The salty taste of human sweat and tears is related to sodium. When people exercise vigorously, sodium will be excreted in large quantities with sweat, which will cause cramps and other symptoms, if sodium is not replenished immediately.

Therefore, the body needs a supplement of an appropriate amount of sodium every day to maintain its proper functioning. The current recommended daily intake of sodium for adults is 2,300 mg, which is less than 6 grams of salt.

However, people often consume excessive amounts of salt. Over the long term, the risk of death also increases as a result. The CDC’s Division for Heart Disease and Stroke Prevention once published a large-scale study that followed 12,267 American adults for 15 years. The study discovered that those with the highest sodium intake had a 20 percent higher all-cause mortality rate than those with the lowest sodium intake.

Long-term excess salt intake also increases the risk of many chronic diseases.

Consuming Foods High in Potassium to Help Flush Salt From the Body

When you eat too much salt, there is one nutrient that can help flush it out of your body: potassium. The best salt-removing foods are high-potassium foods.

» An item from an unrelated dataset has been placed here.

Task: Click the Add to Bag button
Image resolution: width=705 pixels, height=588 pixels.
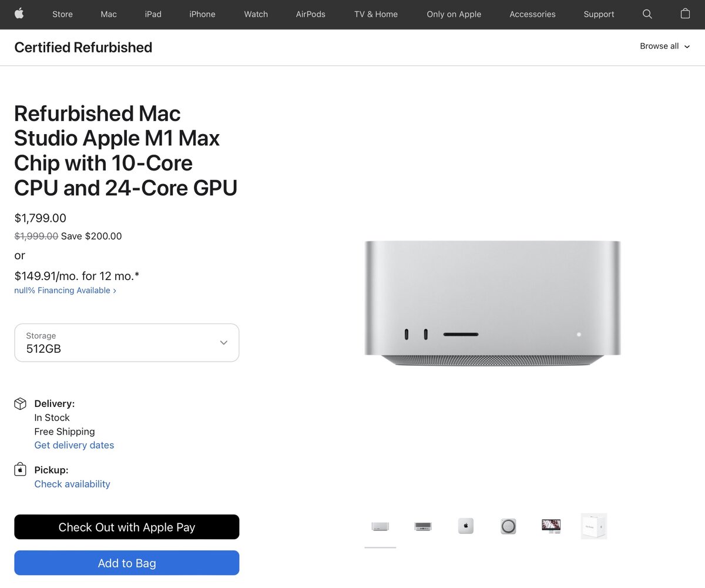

Cynthia Chen pointed out that supplementing a large amount of potassium can lower blood pressure and prevent cardiovascular diseases. Potassium can also help the body excrete sodium to maintain the balance of sodium and potassium in the body and reduce the negative effects of high sodium intake.

In a study published in the Journal of Cardiovascular Pharmacology, 23 patients with hypertension were divided into two groups, and were given potassium tablets and placebo for one month without changing their dietary intake of sodium or potassium. As it turned out, the average blood pressure in the potassium supplementation group decreased by 4 percent compared to the placebo group.

The researchers also gave 12 hypertensive patients with fixed sodium and potassium intakes potassium tablets for 12 consecutive days. They then discovered that potassium supplementation resulted in immediate sodium excretion, with an average sodium excretion of 110 millimole (mmol) per patient.

The human body needs much more potassium than sodium every day, but people usually do not get enough potassium. A large study at Harvard University found that increased potassium intake and decreased sodium intake were associated with a lower risk of cardiovascular disease. The study noted that an increase in urinary potassium excretion of 1,000 mg per day (implying an increase in potassium intake) was associated with an 18 percent reduction in the risk of cardiovascular disease.

The people with the highest potassium intake had a 20 percent lower all-cause mortality rate than those with the lowest potassium intake.

The following are salt-removing foods with high potassium content:

Fruits: bananas, cantaloupes, papayas, kiwi fruits, citrus fruits, and durians

Vegetables: spinaches, sweet potato leaves, celeries, water spinaches, red amaranths, and beets

Starchy vegetables: potatoes, yams, pumpkins, taros, and sweet potatoes

Snacks and beverages: unflavored nuts and seeds, dark chocolate, coffee, and green tea

However, when cooking high-potassium vegetables, some potassium will be lost. Be aware not to add too much seasoning, especially processed seasoning agents, when cooking. Cynthia Chen suggests using heavily-scented ingredients or spices such as green onions, ginger, garlic, chili peppers, peppers, rosemary, cilantro, tomatoes, lemons, star anises, and other natural spices to reduce the amount of processed seasoning generally used in cooking.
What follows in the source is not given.